◆ TASK REQUIREMENTS
Report every line of the material that contains the string "will".
────
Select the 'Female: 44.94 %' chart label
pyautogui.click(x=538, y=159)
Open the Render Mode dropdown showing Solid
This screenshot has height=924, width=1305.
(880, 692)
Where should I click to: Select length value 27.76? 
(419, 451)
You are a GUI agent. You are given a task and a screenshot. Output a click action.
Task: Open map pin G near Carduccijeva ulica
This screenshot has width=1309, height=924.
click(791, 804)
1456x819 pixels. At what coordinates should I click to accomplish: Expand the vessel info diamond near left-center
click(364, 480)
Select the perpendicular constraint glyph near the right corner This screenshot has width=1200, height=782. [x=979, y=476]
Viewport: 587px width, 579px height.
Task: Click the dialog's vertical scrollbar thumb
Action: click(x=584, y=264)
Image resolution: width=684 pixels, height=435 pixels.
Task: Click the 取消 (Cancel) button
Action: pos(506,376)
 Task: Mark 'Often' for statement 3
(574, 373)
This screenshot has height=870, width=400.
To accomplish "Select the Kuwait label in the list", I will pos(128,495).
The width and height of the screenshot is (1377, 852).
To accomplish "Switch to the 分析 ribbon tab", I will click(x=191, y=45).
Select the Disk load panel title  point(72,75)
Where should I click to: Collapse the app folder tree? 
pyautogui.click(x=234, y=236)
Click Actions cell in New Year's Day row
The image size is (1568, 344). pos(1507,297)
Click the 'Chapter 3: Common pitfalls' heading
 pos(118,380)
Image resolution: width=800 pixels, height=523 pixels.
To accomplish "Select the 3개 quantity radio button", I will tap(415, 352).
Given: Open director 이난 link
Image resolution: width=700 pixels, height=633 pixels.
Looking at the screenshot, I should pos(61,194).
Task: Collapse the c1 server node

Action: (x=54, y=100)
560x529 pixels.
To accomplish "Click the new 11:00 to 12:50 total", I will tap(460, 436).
────
◆ YOUR SOLUTION
To accomplish "Select the Kuwait label in the list", I will pos(128,495).
To accomplish "Switch to the 分析 ribbon tab", I will click(x=191, y=45).
To accomplish "Select the 3개 quantity radio button", I will tap(415, 352).
To accomplish "Click the new 11:00 to 12:50 total", I will tap(460, 436).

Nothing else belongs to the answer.